For the fiftieth anniversary celebrations of the formation of the Maori Synod of the Presbyterian Church, March 2005. Te Aka Puaho is the name of the Presbyterian Maori Synod, and they celebrated their fiftieth anniversary at the Synod’s Ohope marae from 17-20 March. The programme included a hikoi to Maugapohatu, where Presbyterian missionary Rev John Laughton entered into a covenant with Tuhoe prophet Rua Kenana which laid the groundwork for the Presbyterian Church’s bicultural journey. The celebrations were attended by the Moderator of the Presbyterian Church and the Moderator and representatives of the church’s Pacific Island Synod. The Human Rights Commission’s report on Race Relations in 2004 was released at the celebrations by the Race Relations Commissioner as part of Race Relations Day 2005.

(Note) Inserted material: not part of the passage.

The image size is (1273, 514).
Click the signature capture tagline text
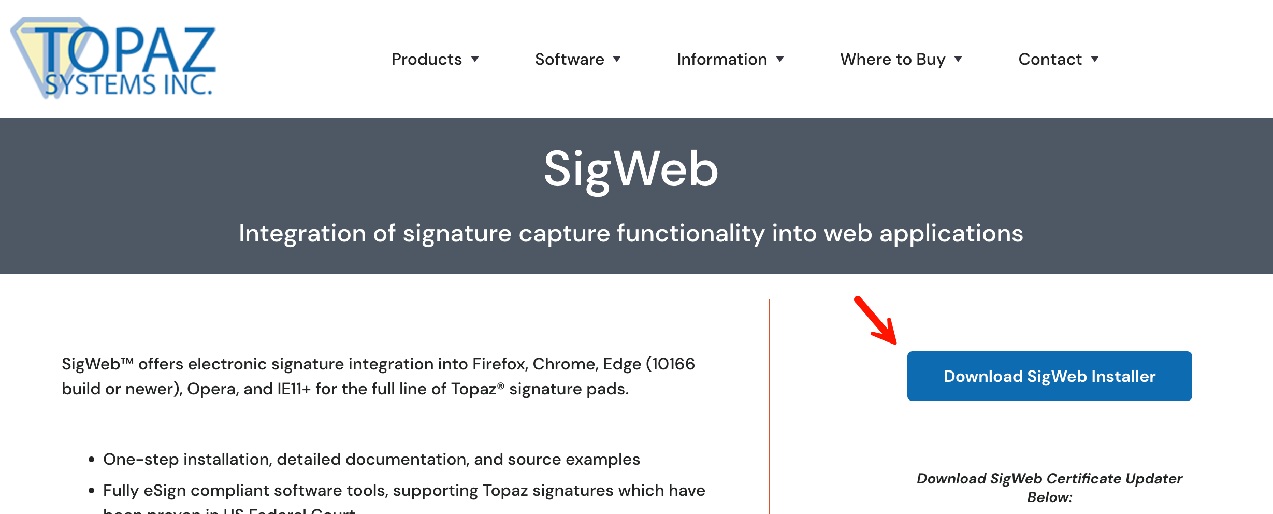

Parkside Preschool and Nursery, Christchurch

For the Race Relations Day programme, March 2005. You’re never too young to celebrate diversity. Parkside Supervisor Jackie Dalton and her team have a strong commitment to encouraging diversity in their pre-school and nursery, and for Race Relations Day this year they had a week-long programme of activities. The under-two’s had a shared multicultural lunch (ranging from cheerios to sushi) and the over-two’s had a variety of educational and interactive activities to celebrate the day. All the children received Race Relations Day stickers in their lunchboxes and posters were also handed out.

Wellington Wesley Parish

For multilingual welcome signage. A bright new sign outside the Wellington Wesley Parish in Taranaki Street Wellington has the name of the church in English and Maori, and welcomes visitors in Maori and a number of Pacific languages. Over a year ago, the parish invited the Race Relations Commissioner to a meeting to discuss race relations and he issued them with a challenge to change their sign to reflect their multicultural congregation, and they did. Although government departments and local councils routinely use bilingual signage, mainstream local churches and cathedrals still tend to present a very monocultural face to the world. So good on you Wesley – may you start a trend.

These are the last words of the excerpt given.